Giuliano Simeone derriba las puertas de Argentina antes de medirse a Argelia en Kansas City
Giuliano Simeone ha hecho los deberes. El extremo del Atlético de Madrid protagonizó hace algunos días el amistoso de Argentina ante Honduras con una actuación que ha abierto un debate real en el seno de la Albiceleste, y es que hay dudas de si debe ser titular en el debut contra Argelia en Kansas City. El argentino fue el jugador que más ocasiones generó (4) y más disparos realizó (4), además de marcar el segundo tanto de la victoria y contribuir sin descanso en defensa y presión.
El camino de Giuliano hasta este punto ha sido el de quien no tiene nada regalado. Lleva años cargando con el apellido más exigente del Atlético de Madrid, sabiendo que cada error se amplificaba y a cada acierto se le quitaba importancia. Con trabajo y entrega constante fue disipando las dudas hasta convertirse en uno de los jugadores más importantes del esquema de su padre, con 53 partidos, 7 goles y 8 asistencias en la última temporada.

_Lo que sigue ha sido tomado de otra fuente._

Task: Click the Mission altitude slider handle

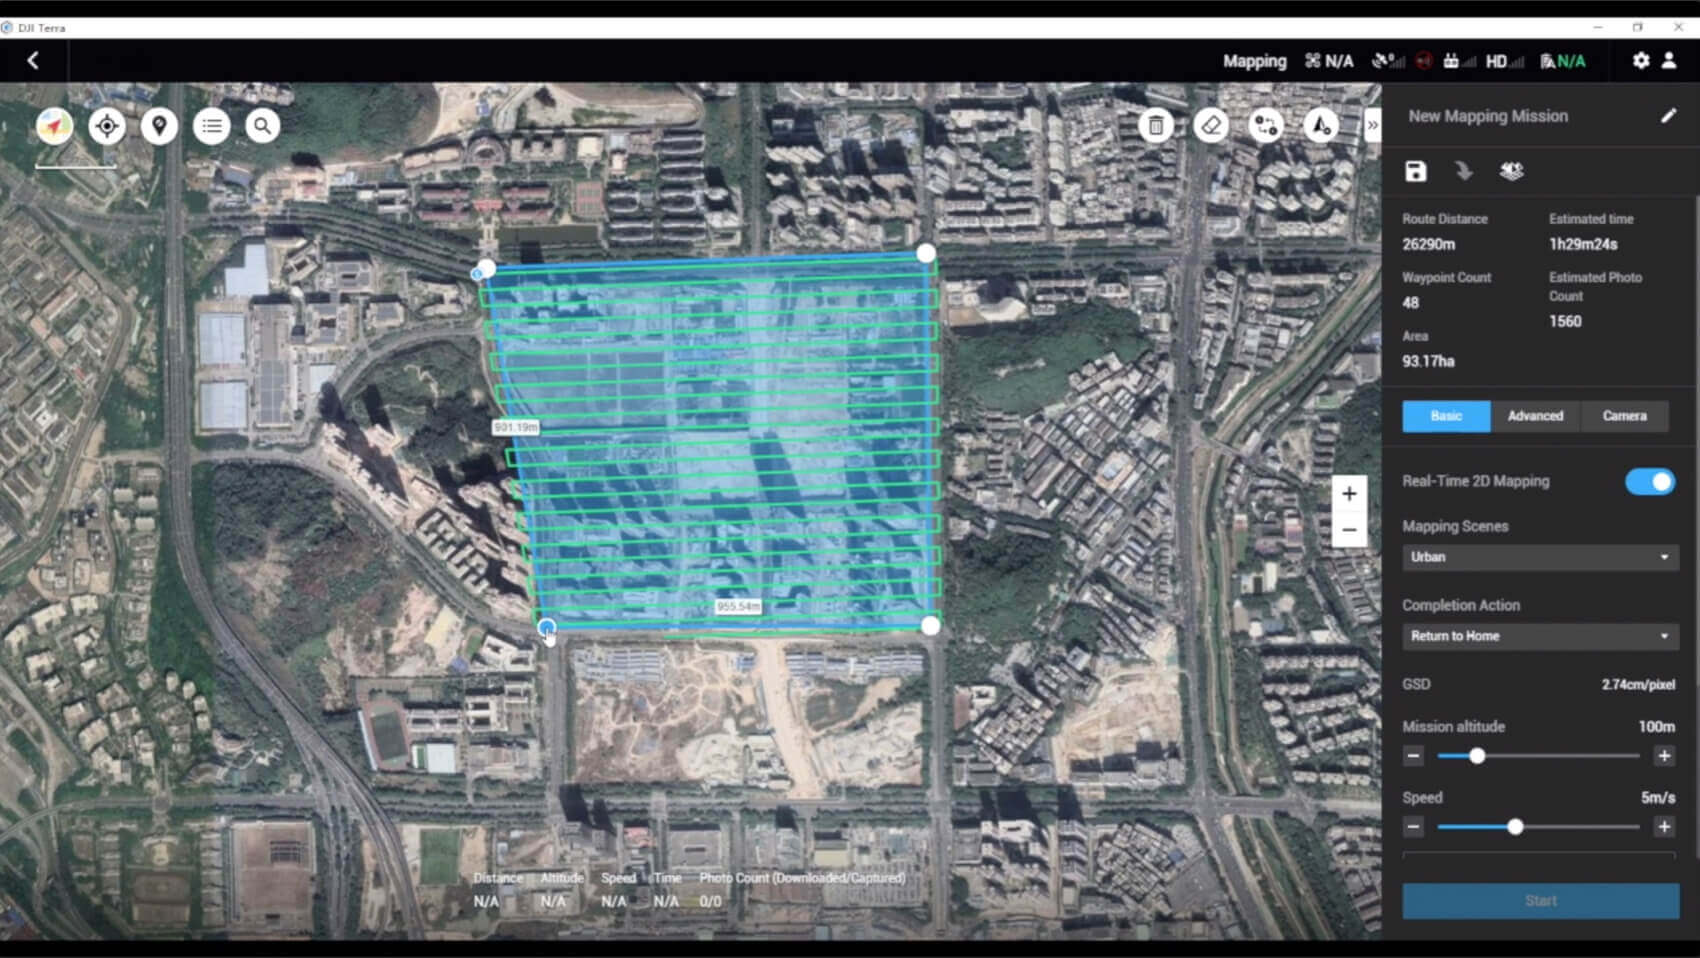Action: [1477, 756]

El heredero de Di María en la banda izquierda
Desde la retirada de Ángel Di María, Argentina arrastra un vacío en la banda izquierda que nadie ha sabido cubrir con garantías. Scaloni ha probado con Nico Paz, Thiago Almada y Nico González, aunque estos perfiles tienden a jugar más por dentro que por la banda. Giuliano ofrece algo diferente: un extremo que encara, abre el campo y llega con peligro al área rival. Aunque Simeone está mas acostumbrado al costado derecho, no sería un problema cambiar de banda.
Si Scaloni decide apostar por él ante Argelia, Giuliano tendría la oportunidad de confirmar que su nivel no fue un espejismo en el amistoso, y que es capaz de darlo todo en una de las competiciones más exigentes del mundo, como lo es el Mundial.
24 años después, un Simeone vuelve al Mundial
El dato histórico no pasa desapercibido. Desde el Mundial de Japón y Corea 2002 no había un Simeone en una cita mundialista. El Cholo formó parte de aquella plantilla argentina de triste recuerdo, eliminada en primera ronda. 24 años después, su hijo pequeño llega con mucho más que el apellido.
El jugador rojiblanco llega con dos goles con la Albiceleste y el mejor amistoso del equipo en las estadísticas. La historia se escribe con trabajo, y Giuliano lleva mucho tiempo escribiéndola.